His own installation in Raid was inspired by a 1920s postcard of a Malay boy posing with a crocodile. "Iterations" of this image, in the form of charcoal on paper, print on calico and other media, are scattered across two chambers.
Tiong Bahru Air Raid Shelter, Singapore's last remaining pre-World War II civilian air raid shelter, dates as far back as 1939. Usually closed to the public, it could accommodate 1,600 people and its block is thought to be the only public housing building by the Singapore Improvement Trust that was built with an air raid shelter.
With its dim lighting and dusty brick walls - which make it hard for the artists to attach things to them - it poses certain constraints. But it is also rich with possibilities, which the artists have exploited - a stray nail on the wall here, a heavy concrete tile there.
One installation by Jacqueline Sim, 30, for instance, consists of a moving light attached to a rotating mechanism, that shines from a "window" and illuminates the wall opposite. It is about "constructing hope" in a time of darkness such as World War II, she says.

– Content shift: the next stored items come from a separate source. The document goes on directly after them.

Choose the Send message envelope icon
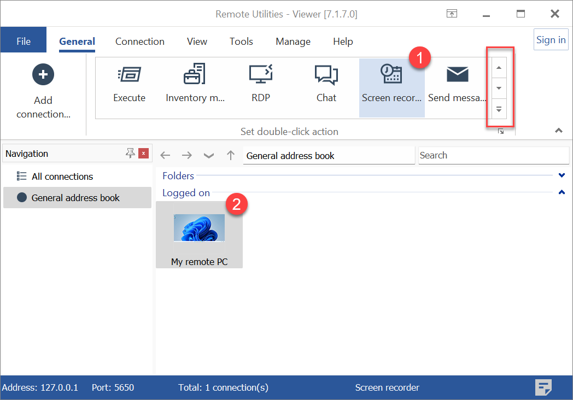This screenshot has height=400, width=573. [x=457, y=75]
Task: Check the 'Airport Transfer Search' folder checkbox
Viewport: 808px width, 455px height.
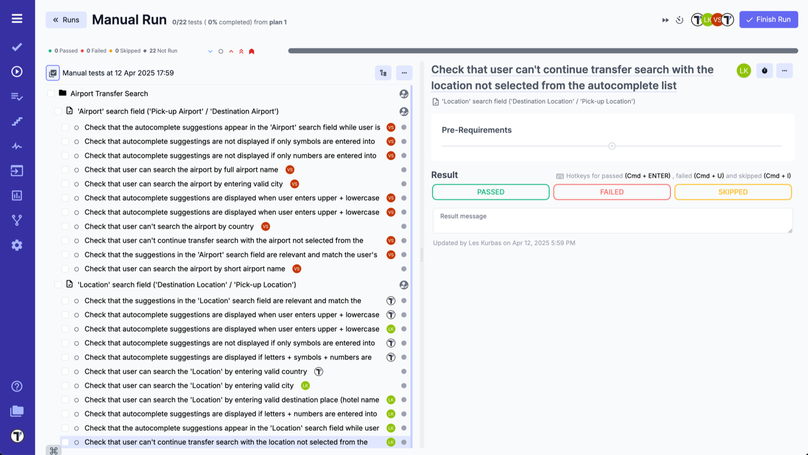Action: (x=51, y=93)
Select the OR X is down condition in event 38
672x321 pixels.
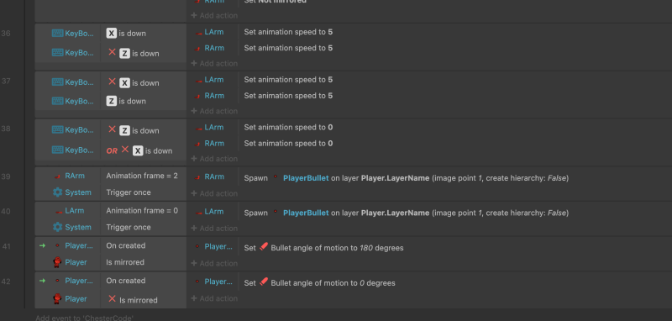tap(139, 150)
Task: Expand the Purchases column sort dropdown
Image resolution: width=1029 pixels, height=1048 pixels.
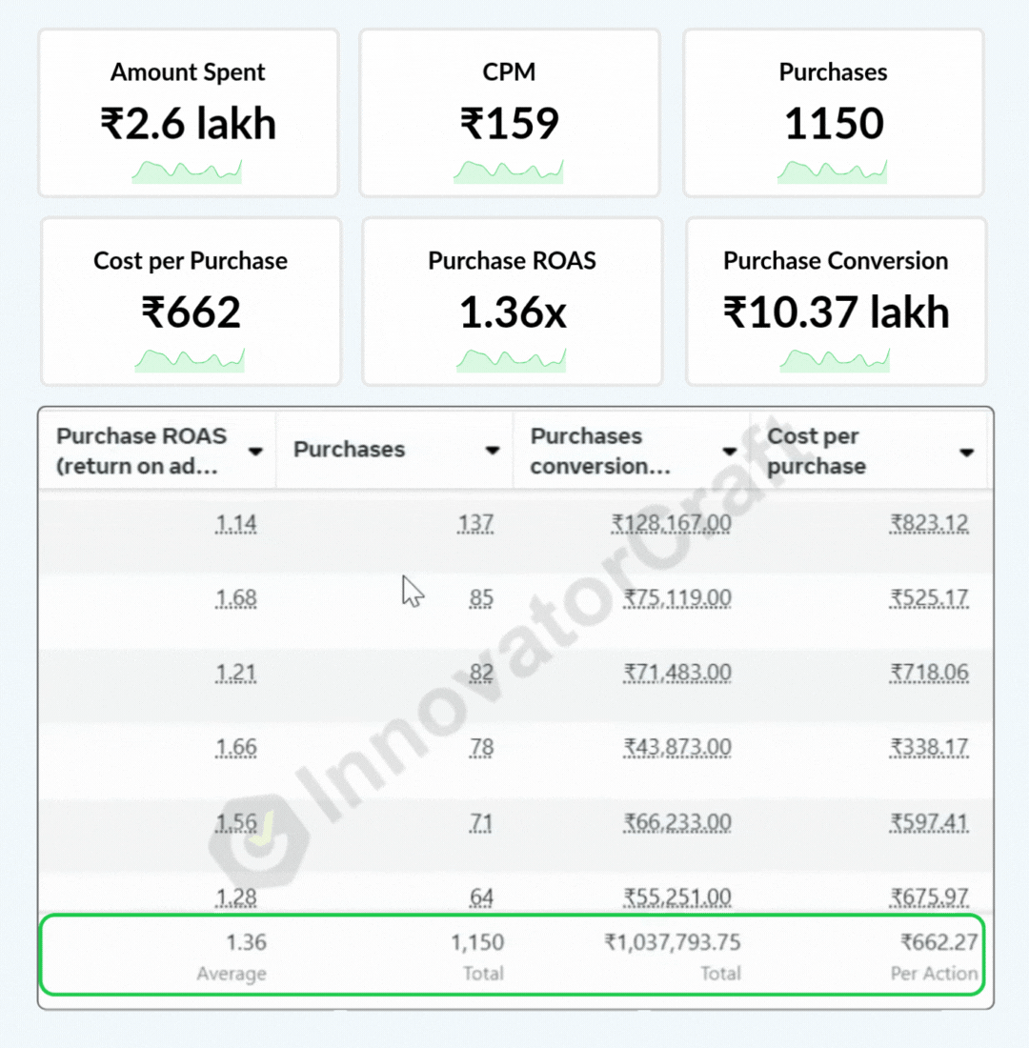Action: [493, 452]

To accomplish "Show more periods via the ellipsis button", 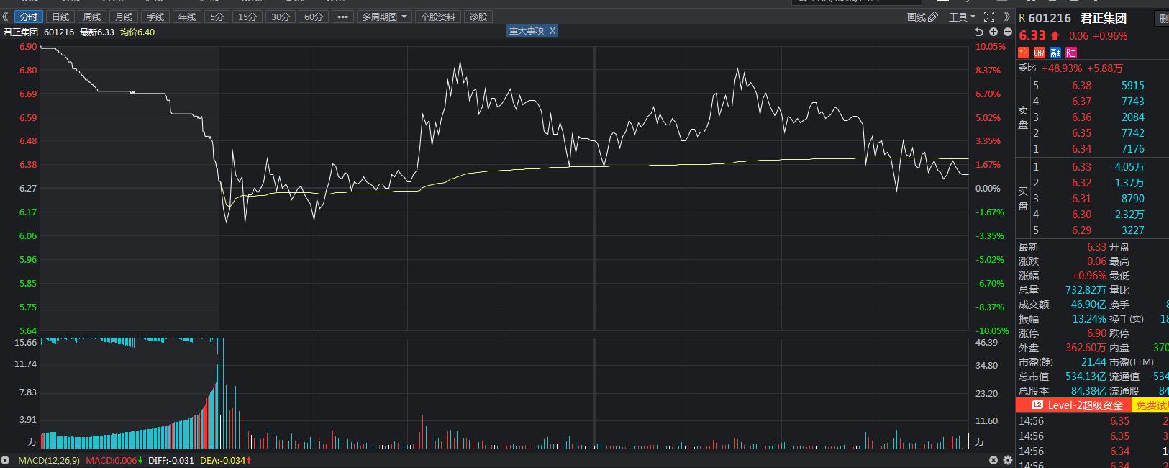I will [342, 17].
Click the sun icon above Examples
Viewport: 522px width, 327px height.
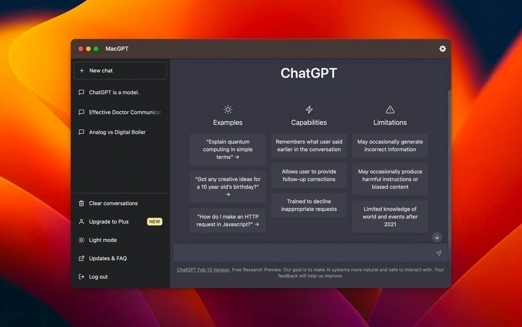(228, 109)
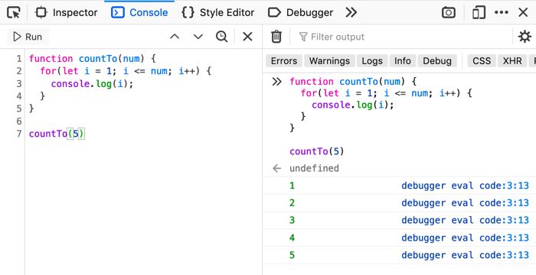
Task: Open reverse history search clock icon
Action: [222, 37]
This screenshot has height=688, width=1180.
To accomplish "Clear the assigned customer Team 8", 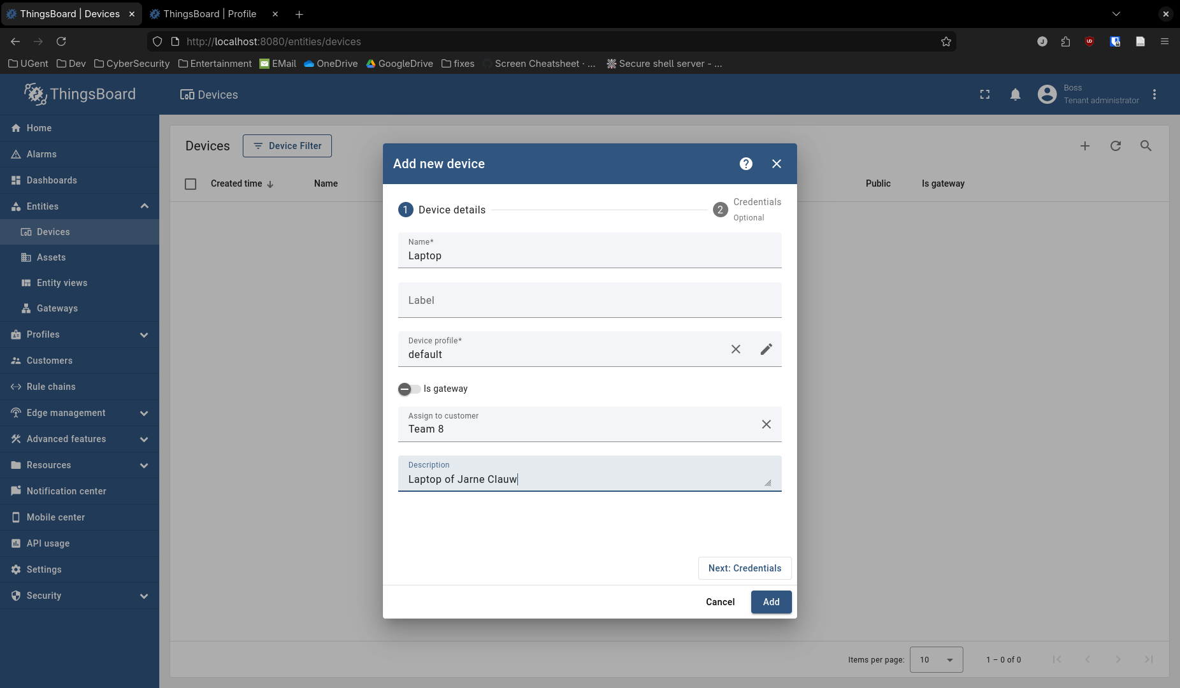I will (x=766, y=424).
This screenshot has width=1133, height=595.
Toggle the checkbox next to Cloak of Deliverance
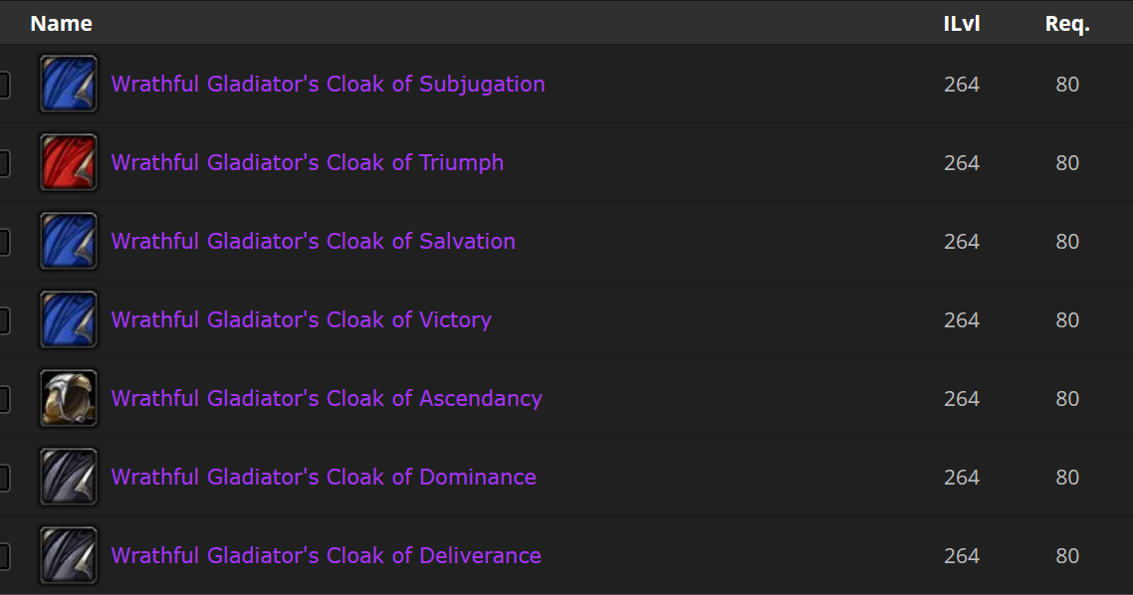click(x=4, y=557)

Zulkhairi and co-curator Daniel Chong, 23, acknowledge that the space can be "very overwhelming", with its pitch-black corridors, trapdoors and joss sticks, and wall scribblings of former occupants.
"How do you insert yourself into a space that is so full of history and heritage?" asks Chong, whose installations here range from sculpture fashioned from melted trash bags to funeral flowers and pieces of concrete that look like cemetery slabs.
Visitors can see for themselves how Raid - which also features works by Ivan David Ng, Pooja Kanade, Vanessa Lim and Nhawfal Juma'at - answers that question.
Down there, Zulkhairi promises, it is nothing short of "visceral".